### [Your assignment]
Take the line that contains "Click the module icon beside System.Xml.dll" and each one after it through the last line below, and retype them exactly. Leave out the pictures.

Entries taken from a collection:
>>

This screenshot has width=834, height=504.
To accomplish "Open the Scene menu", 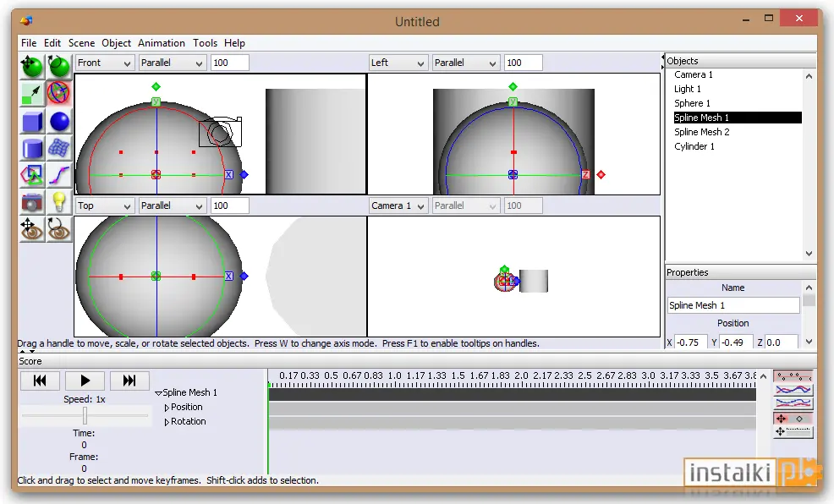I will coord(81,43).
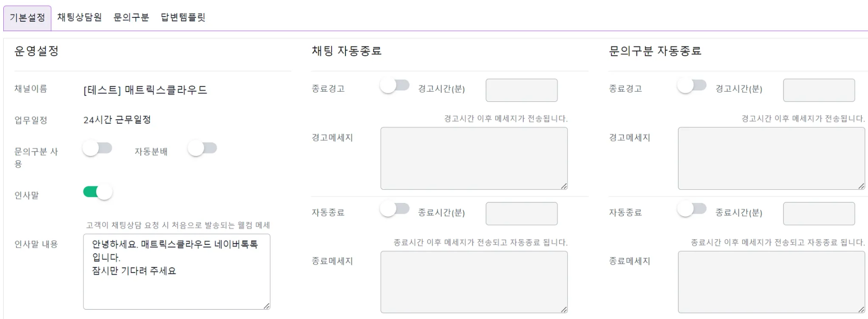Screen dimensions: 868x319
Task: Enable 종료경고 under 채팅 자동종료
Action: point(395,85)
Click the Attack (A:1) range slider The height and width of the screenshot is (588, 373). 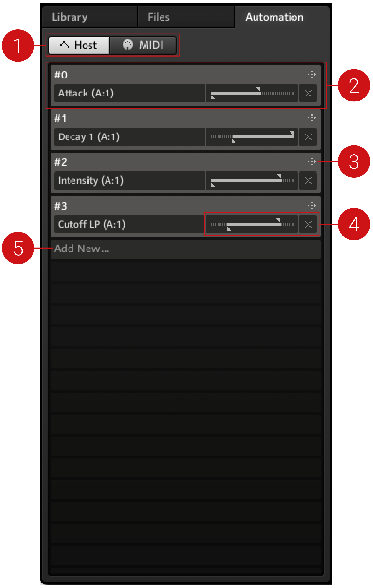click(252, 93)
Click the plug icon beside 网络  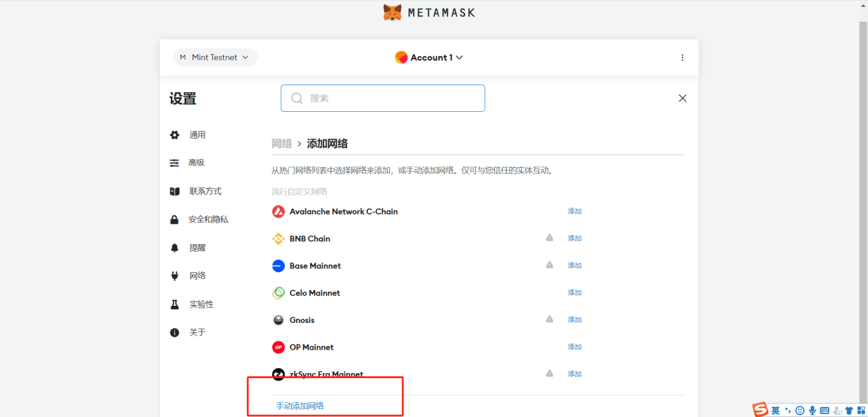click(x=174, y=275)
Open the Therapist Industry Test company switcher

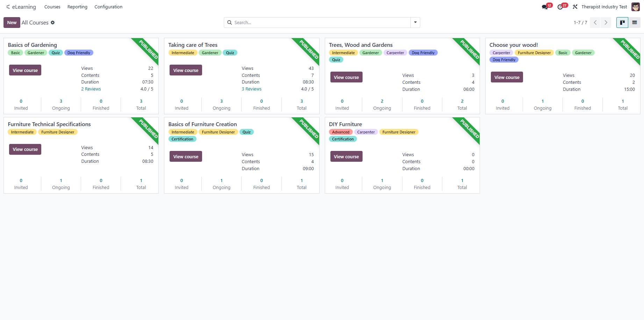(604, 7)
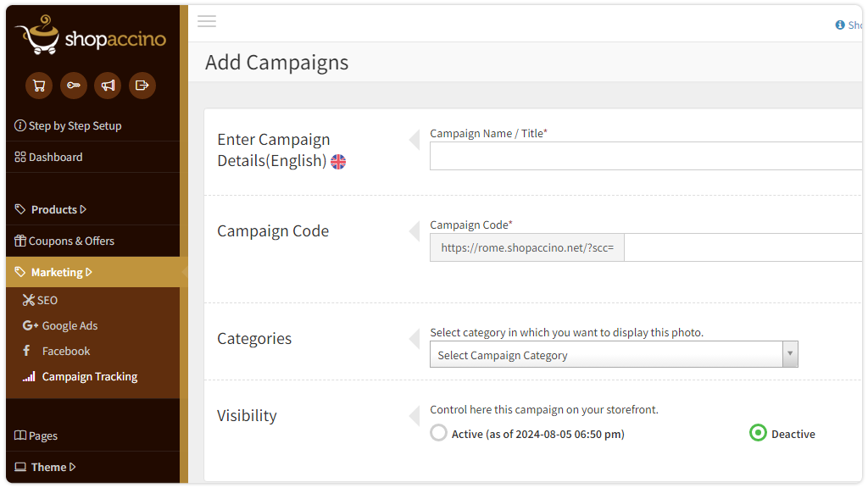Screen dimensions: 868x488
Task: Click the logout arrow icon button
Action: pyautogui.click(x=142, y=85)
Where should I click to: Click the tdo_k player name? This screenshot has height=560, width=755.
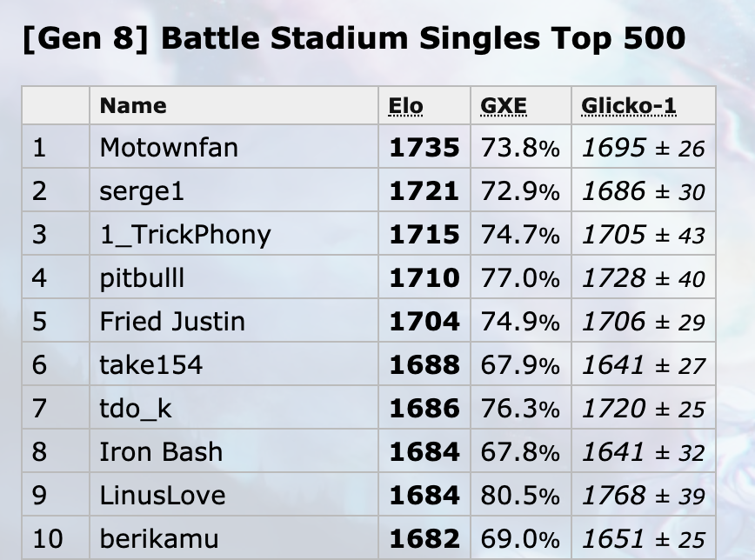coord(136,409)
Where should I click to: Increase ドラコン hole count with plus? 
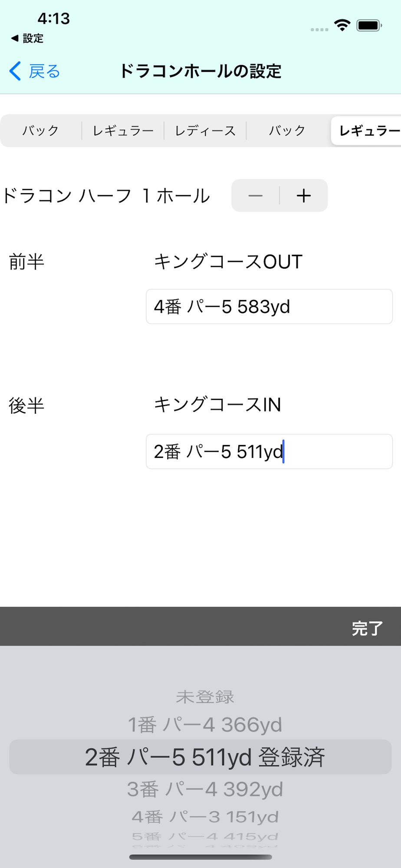click(x=304, y=196)
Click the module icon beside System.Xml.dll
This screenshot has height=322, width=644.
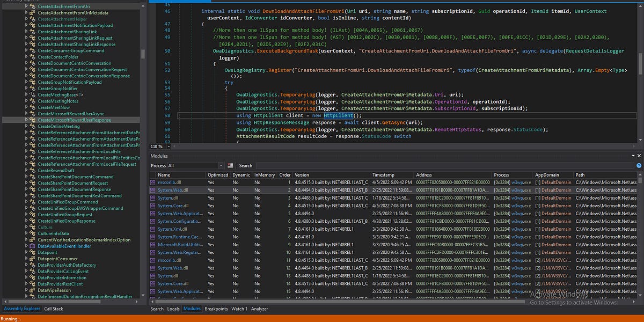tap(153, 229)
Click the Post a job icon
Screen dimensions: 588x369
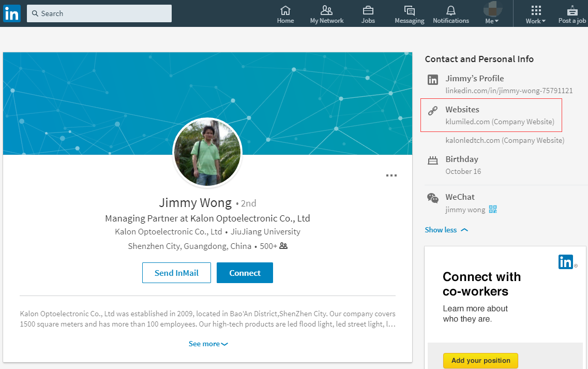[572, 10]
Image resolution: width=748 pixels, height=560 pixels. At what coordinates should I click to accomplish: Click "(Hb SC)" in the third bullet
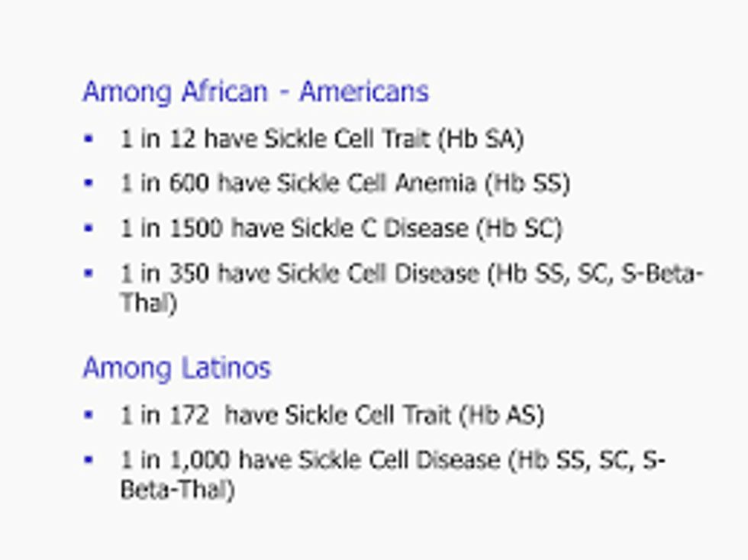click(519, 228)
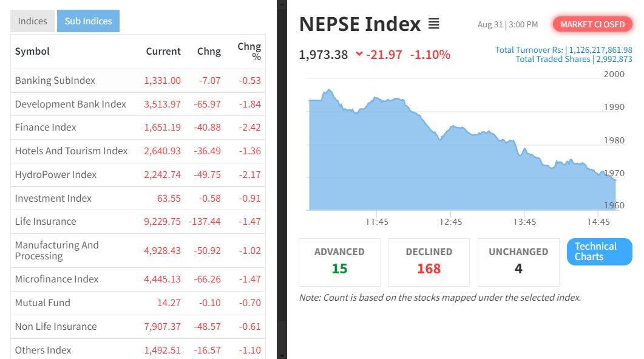The width and height of the screenshot is (644, 359).
Task: Sort by the Current column header
Action: pyautogui.click(x=163, y=52)
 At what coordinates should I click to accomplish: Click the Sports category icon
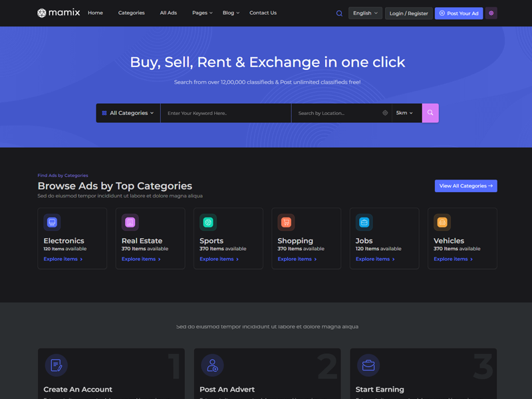[x=208, y=222]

<<

### [Reply]
Click the module icon beside System.Xml.dll
This screenshot has height=322, width=644.
tap(153, 229)
Click the Post a job icon
Screen dimensions: 588x369
[572, 10]
Image resolution: width=748 pixels, height=560 pixels. At what coordinates should I click to accomplish: Click "(Hb SC)" in the third bullet
click(519, 228)
The width and height of the screenshot is (644, 359).
Task: Sort by the Current column header
Action: pyautogui.click(x=163, y=52)
 At what coordinates should I click to accomplish: Click the Sports category icon
[x=208, y=222]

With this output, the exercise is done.